Today's readings are so beautiful and so profound that I'm afraid I won't do them justice. We could meditate on each one of them for hours and hours.
I believe that today we should look at the infinite love of the Father and the Son for us - a love that led them to the madness of the Cross. Saint Paul told us that the Father gave up his Son for us. When did the Father give us his Son Jesus? Hearing these words, surely many of us thought of the Passion and death of Jesus. However, in his commentary on the Letter to the Romans, Saint Thomas Aquinas says something very beautiful. He speaks not only of the Passion, but also of the Incarnation. He points out that the Father gave his Son when he placed into his human heart the love that the Father had and has for men, in such a way that Jesus accepted the suffering of his Passion moved by love for us. This is so beautiful from so many different perspectives.
The love that the Father places in the Heart of his Son is the Holy Spirit, so the work of Redemption is a work of the three divine Persons. The gift of the Father does not consist in abandoning his Son Jesus to the sufferings of the Passion. The way to surrender Christ consists in placing in his human Heart the infinite love that He, the Father, feels for us. When the Heart of Jesus receives that love, which is the love of the Father, He is inflamed with the same love and the same desires to save the world. Christ loves in his human will and heart with the love of his Father and in that love he loves us, and by loving us in this way, he feels compelled by love to give his life for our salvation. Christ is not forcibly handed over to death. The Father's infinite love for us fills his Heart, and he offers himself to suffering, freely wanting to suffer for love of us.

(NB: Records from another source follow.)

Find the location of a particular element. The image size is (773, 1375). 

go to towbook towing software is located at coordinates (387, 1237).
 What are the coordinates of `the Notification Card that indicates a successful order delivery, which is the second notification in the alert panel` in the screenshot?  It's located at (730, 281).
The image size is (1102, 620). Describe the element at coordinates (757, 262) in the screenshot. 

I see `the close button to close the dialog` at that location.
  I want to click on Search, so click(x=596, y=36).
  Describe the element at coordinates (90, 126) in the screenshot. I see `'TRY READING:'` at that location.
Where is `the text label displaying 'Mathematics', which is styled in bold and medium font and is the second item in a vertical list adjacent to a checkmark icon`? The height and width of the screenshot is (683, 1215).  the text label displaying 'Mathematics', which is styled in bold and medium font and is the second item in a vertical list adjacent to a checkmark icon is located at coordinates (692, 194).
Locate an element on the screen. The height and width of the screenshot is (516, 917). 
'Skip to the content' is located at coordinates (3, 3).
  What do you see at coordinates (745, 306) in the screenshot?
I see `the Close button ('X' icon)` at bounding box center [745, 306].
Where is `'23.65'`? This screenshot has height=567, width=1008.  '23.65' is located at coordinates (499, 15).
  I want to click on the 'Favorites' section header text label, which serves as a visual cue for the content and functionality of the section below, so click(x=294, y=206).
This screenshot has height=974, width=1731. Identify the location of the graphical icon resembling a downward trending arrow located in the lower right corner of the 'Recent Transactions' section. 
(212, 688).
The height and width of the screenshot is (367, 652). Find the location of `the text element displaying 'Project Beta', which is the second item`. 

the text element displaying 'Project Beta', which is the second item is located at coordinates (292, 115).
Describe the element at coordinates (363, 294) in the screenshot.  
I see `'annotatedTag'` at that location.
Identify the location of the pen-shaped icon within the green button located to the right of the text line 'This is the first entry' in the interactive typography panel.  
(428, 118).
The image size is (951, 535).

For this reason, today we are invited to see Jesus as the beloved Son of the Father. "This is my beloved Son." He says of Jesus in the account of the Transfiguration. In that love of the Father for Jesus Christ, He also includes us and says to us: “You are my beloved child. I love you so much that I give you my only Son, Jesus. He and I, with and in the same love, want your redemption. We accept the mystery of the Cross for love of you.”
I believe that today we must pay special attention to the sacrifice of God the Father. We tend to focus on the sacrifice of the Son, of Jesus Christ, and do not think about what God the Father offers for us. In the first reading we heard the account of the sacrifice of Isaac. Father Mendizábal used to say that actually we should call it Abraham's sacrifice! What God is really asking for is not the death of the son, but the willingness of the father to offer what he loves most. If Isaac is the image of Christ, whose image is Abraham? God the Father!
In the giving of Christ the Father gave us what He loved the most. To give us life he offered his Son to death. In this drama of our redemption, the Son also gives himself to the Father, and both do so out of love.
Today, we can go to the Heart of Jesus, filled to overflowing with the love of the Father - who is the Holy Spirit - and drink from him in this Holy Mass. We can also ask for the grace to receive, like Jesus, the love of God in our hearts, to find there the strength and generosity to empty ourselves for God and for our brothers and sisters. We can accept his mercy, listen to Jesus when he tells us that he has not come to seek the just but the sinners and run joyfully into his embrace. We, too, strengthened by the love of God that we gather from the Heart of Jesus in the Eucharist, can embrace the mystery of pain and accept it with the joy of knowing that we, too, must pass from the Cross to light. As we will hear in the preface of this Mass "the Passion leads to the glory of the Resurrection.”
May the Father grant us the grace to listen and then to live in the love and word of his Son Jesus.